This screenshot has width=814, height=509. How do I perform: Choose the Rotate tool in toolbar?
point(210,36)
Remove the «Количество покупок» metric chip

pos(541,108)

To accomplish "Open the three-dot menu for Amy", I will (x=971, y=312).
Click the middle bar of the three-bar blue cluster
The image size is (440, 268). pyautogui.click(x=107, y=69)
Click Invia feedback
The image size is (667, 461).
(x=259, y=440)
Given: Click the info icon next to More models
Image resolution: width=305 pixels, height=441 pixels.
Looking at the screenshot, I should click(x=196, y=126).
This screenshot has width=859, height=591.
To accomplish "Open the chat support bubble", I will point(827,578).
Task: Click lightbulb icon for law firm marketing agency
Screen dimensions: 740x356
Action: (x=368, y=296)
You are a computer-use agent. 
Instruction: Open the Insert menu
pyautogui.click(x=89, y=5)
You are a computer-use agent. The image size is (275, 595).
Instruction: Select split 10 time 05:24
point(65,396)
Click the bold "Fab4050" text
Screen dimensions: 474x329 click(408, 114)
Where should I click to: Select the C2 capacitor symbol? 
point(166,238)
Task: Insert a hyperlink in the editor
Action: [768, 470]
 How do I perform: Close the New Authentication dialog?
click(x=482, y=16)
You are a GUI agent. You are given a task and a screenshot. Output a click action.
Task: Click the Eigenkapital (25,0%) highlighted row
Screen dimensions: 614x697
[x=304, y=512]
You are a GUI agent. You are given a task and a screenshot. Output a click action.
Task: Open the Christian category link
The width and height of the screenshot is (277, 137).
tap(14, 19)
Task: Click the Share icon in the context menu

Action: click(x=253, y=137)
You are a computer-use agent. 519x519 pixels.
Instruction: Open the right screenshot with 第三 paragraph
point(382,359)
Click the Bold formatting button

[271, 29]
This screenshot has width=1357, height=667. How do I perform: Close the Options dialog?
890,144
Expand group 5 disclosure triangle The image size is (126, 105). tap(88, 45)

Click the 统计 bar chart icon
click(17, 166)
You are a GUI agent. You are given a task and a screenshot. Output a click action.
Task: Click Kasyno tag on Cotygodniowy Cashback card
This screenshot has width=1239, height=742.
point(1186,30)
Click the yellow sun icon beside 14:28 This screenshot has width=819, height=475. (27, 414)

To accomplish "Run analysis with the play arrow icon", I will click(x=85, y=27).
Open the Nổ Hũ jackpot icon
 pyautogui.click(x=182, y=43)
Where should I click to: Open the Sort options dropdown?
***
If a line of the entries contains "will", it counts; say how many such lines there are and give only the number.

### Task output
3